Car vieillir en mauvaise santé, ni les médecins ni les personnes âgées ne le souhaitent. L’hôpital universitaire des Bâteliers de Lille a doublé le nombre des patients recevant une formation spéciale anti-chute dans un appartement témoin. Gériatre, rééducateur, ergothérapeute, diététicien, neurologue, tous expliquent les facteurs de risques aux patients : habitudes, traitements, équipements dans la salle de bains, prise de psychotropes ou hypertenseurs qui augmentent les risques de chute. François Puisieux rappelle qu’on peut rire d’une chute, mais quand on reste plusieurs heures à attendre un secours, « c’est, d’une certaine façon, vivre sa propre mort ». De fait, des études suisses montrent qu’une prise de conscience s’enclenche chez les personnes âgées, certaines le vivant comme un traumatisme qui accroît le sentiment fort du déclin. Pour François Puisieux, la majorité des personnes âgées ont tendance à se sentir plus jeunes qu’elles ne le sont réellement. Et n’aiment pas les « aides techniques » (cannes, déambulateurs) vues comme stigmatisantes.

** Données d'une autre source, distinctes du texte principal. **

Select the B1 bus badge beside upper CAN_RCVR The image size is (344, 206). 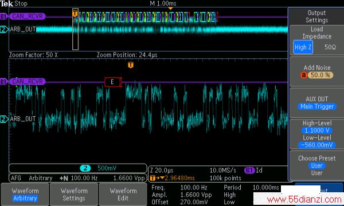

Ainsi, on voit que le regard « âgiste » sur les personnes âgées joue un rôle dans la construction de soi lorsqu’on est vieux. La gériatrie y peut-elle quelque chose ? Peut-être, pour François Puisieux, cesser de voir la chute comme une fatalité. En général, on consulte lorsqu’on est tombé plusieurs fois. Après la consultation, la moitié ne retombe pas dans les six mois qui suivent. Des gériatres offrent des applications pour évaluer ses capacités physiques au fil du temps.
Dans un monde qui vante les « conquêtes », l’énergie, la force, la vitalité, tomber reste un point de bascule qui rend le futur angoissant. Une géographie gériatrique aurait-elle du sens ?
[1] « « La moitié des plus de 80 ans va chuter dans l’année » : et soudain, le monde rapetisse » par Henri Rouillier. L’Obs, 26 mai 2022.